La giornata, una volta completata la camminata, potrebbe
dirsi completa e stupenda: notte decente, risveglio sorprendente, persone
incredibili, paesaggi incantevoli, tempo pregevole. Cos’altro desiderare di
piu’? Io personalmente, non riuscivo ad immaginare altro. Cosa chiedere di piu’
dopo un giorno cosi’? Direi piuttosto che solo pensare ad avere qualcosa in
piu’ sarebbe maledettamente egoista, sbagliato, presuntuoso. Mi sarei
accontentato di un terzo delle emozioni e della felicita’ avuta. Eppure, le vie
del Signore sono infinite e anche se lungo la via ogni tanto c’e’ un dosso, una
sbarra, una buca, tante, tantissime volte ci sono dei pacchi regalo grandi come
case. Ecco cosa mi e’ capitato la sera. Un regalo enorme.
Una ragazza. Entrata nel mio mondo in punta di piedi,
chiedendomi se stavo cercando le forbici e aiutandomi a trovarle. Non so
perche’, ma da quando l’ho guardata in quell’istante, il sorriso che si siamo
scambiati, tutto il resto e’ passato in secondo piano.

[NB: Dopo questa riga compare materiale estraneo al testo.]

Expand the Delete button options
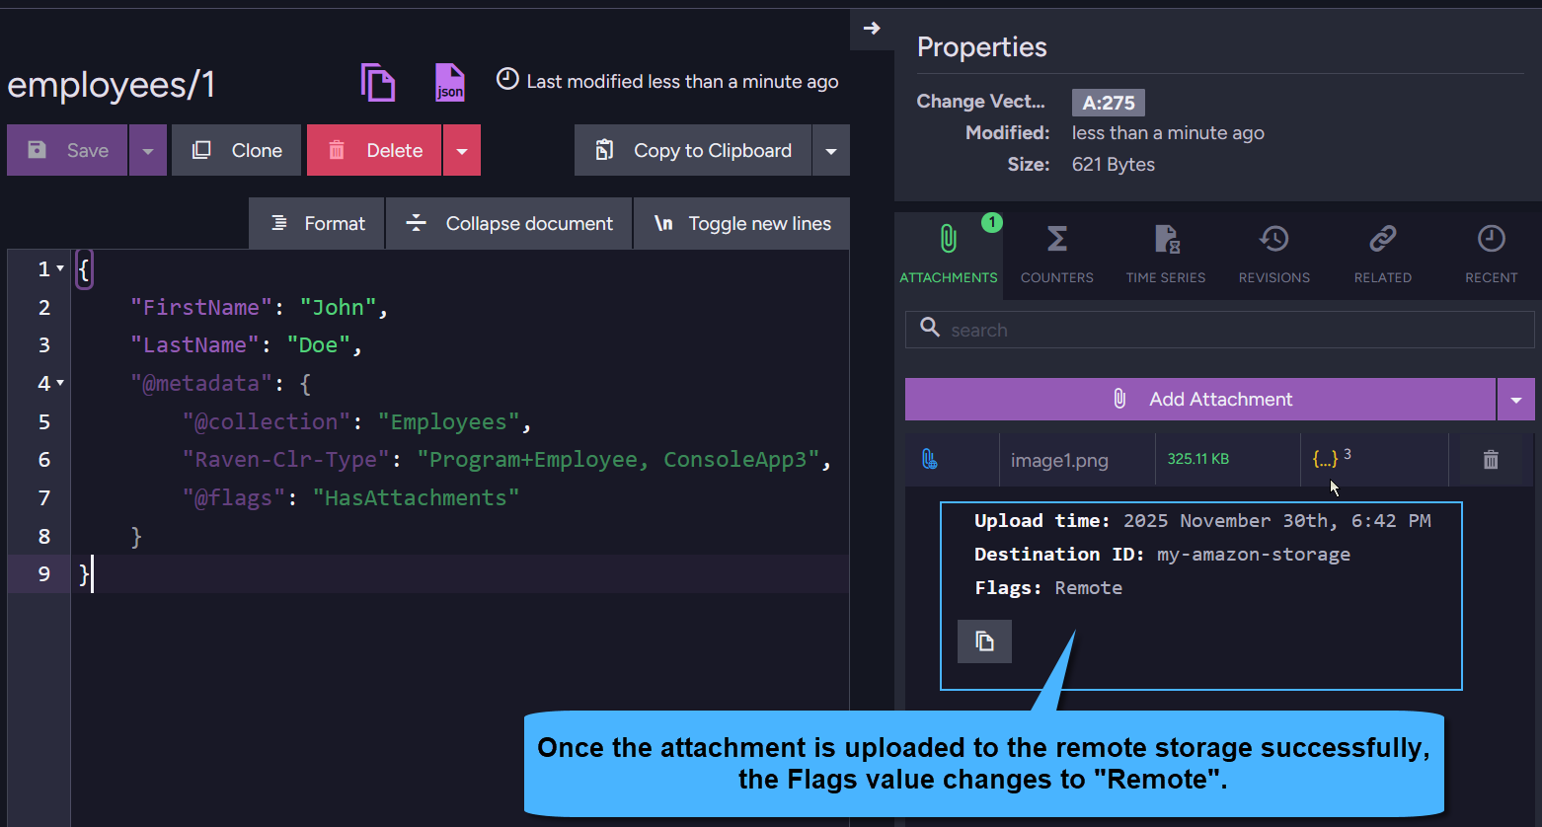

E’ una ragazza che
mentre io sistemavo le mie foto al tavolo della cena, si e’ seduta di fronte a
me, e non ho visto il perche’ di non iniziare a parlare con lei. Non voglio
dire del mio sguardo da pesce lesso mentre fissavo i suoi occhi, voglio dire
invece che e’ stato bellissimo parlare con lei, non mollare mai uno sguardo,
entrambi, condividere tante esperienze. E darci l’arrivederci al giorno dopo.
Pensare di rivederla e di stare ancora insieme a lei per un’altro giorno e’
stata la miglior ninna-nanna che potessi ricevere. Sono andato a letto felice
come un bambino alla vigilia di Natale.